Other entries this year include director Irfana Majumdar’s “Shankar’s Fairies,” which tells the story of the master-servant relationship between generations.

“Tangra Blues” is a Bengali rap musical. It tells the story of Kolkata slum children who want to shine in their lives.

“Skater Girl,” directed by Manjari Makiani, tells a similar story about a girl who wants to challenge the village’s restrictive culture that prevents female family members from leaving the house and allows them to marry early.

A highlight of this year’s event is ‘Jhund’ (Hindi for herd), which features Indian superstar Amitabh Bachchan, and is set in the life of Vijay Barse, who founded Africa in Nagpur, western India. Government organization Slum Soccer.

Rethink Gandhi

Another “must-see” recommendation from the organizers is director Amartya Bhattacharya’s film “Goodbye Godard,” about a man in a village in Bangladesh, He usually watches porn movies every night. One day, he accidentally borrowed a video from French director Jean-Luc Godard and got hooked on his film. He then proposed a Godard Film Festival in his village, causing confusion and controversy.

Manish Saini’s film “Gandhi & Co,” about two mischievous children, revisits the cultural significance of the Mahatma.

Films from southern India include director Sharma Prasad’s “Kasiminte Kadal,” about a teenage boy who is forced to move to a seaside town with his terminally ill father. The other is “Karma cafe” by Vinod Bharathan, about a man who has returned from abroad and must prove himself to the outside world.

Short films include Navin Chandra Ganes’ “Decubitus”; this documentary depicts the lives of members of the Banhadda tribe in central India, where the birth of a girl is considered lucky.

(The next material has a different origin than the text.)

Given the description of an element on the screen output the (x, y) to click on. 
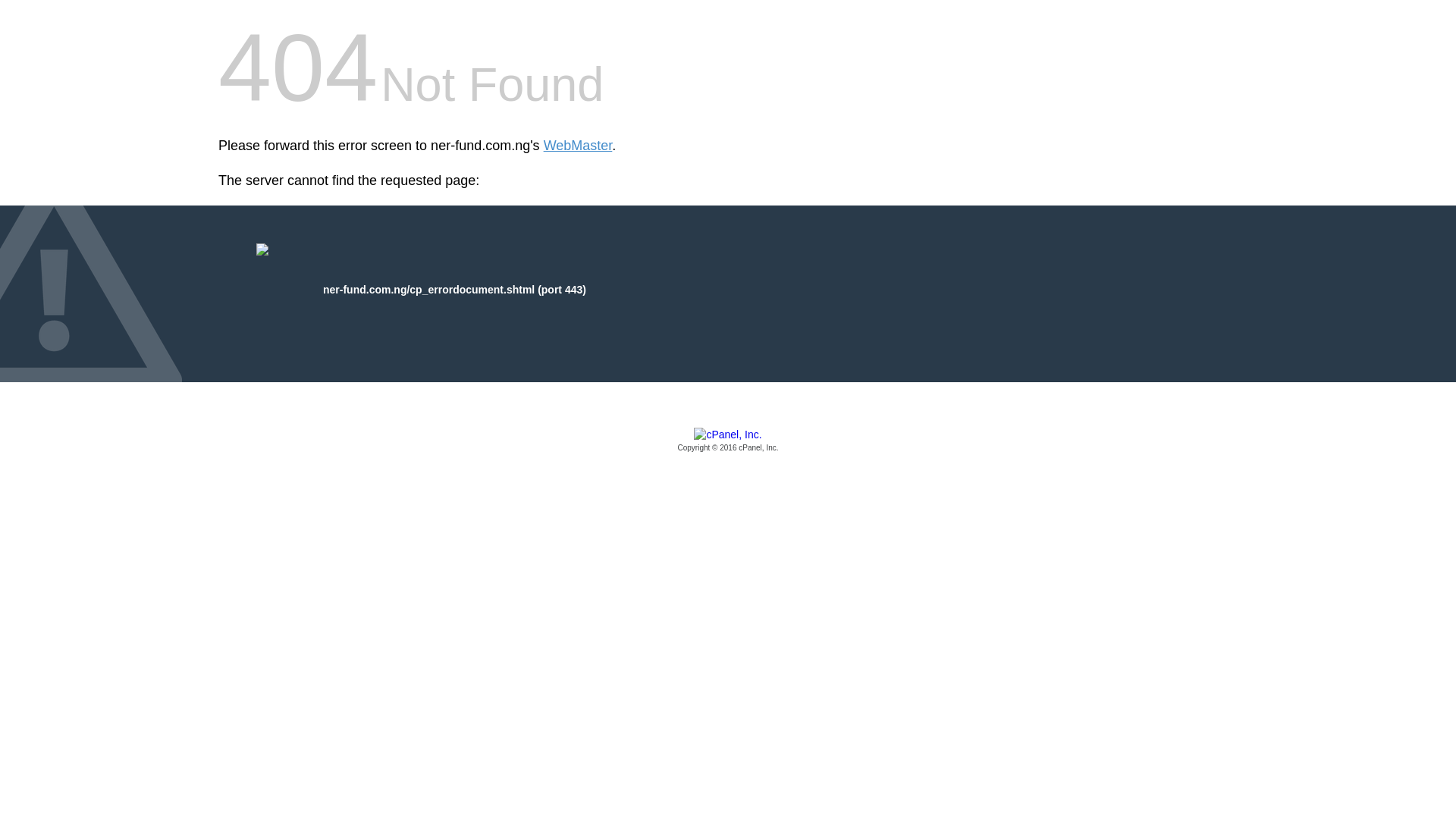
cPanel, Inc. (727, 440)
WebMaster (577, 145)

Devashish Makhija’s “Cheepatakadumpa” takes viewers through the lives of three male friends who openly talk about their sexual experiences.

Amitabh Bachchan

One of India’s legendary actors: Amitabh Bachchan’s film is still 1981

At the end of the festival on July 24, jury members will announce the winners in three categories, including Best Feature Film, Best Documentary and Best Short Film. The winner of the first category will receive a prize of €4,000, while the winners of the other two categories will each receive a prize of €1,000.

Indian Film Curator’s Medal

The Stuttgart Indian Film Festival is organized annually by Filmbüro Baden Württemberg. The main sponsor of the event is Andreas Rapp, entrepreneur and Honorary Consul of the State of Baden-Württemberg to the Republic of India. This year, organizers also paid tribute to the festival’s curator, Mumbai-based Uma da Cunha, who has curated films for the event for nearly 20 years.

 Uma Da Cunha (left) and her husband Gerson

Uma da Cunha (left) has been planning the festival for almost two decades

On July 20, the Chancellor of Baden-Württemberg, Winfried Kretschmann, will award the Staufer Medal to the curator. Since the late 1970s, da Cunha has been helping organize Indian film festivals overseas, including in Toronto and Busan, and has been a consultant to the state’s founders, Los Angeles, London, The Hague, Montreal, and Houston.

She is also an outstanding casting director, having worked on films such as Jane Campion’s Holy Smoke, Deepa Mehta’s Water and Ashutosh Gowarika’s Lagan . In 2009, Da Cunha was a member of the jury in the “Un Certain Regard” category at the Cannes Film Festival.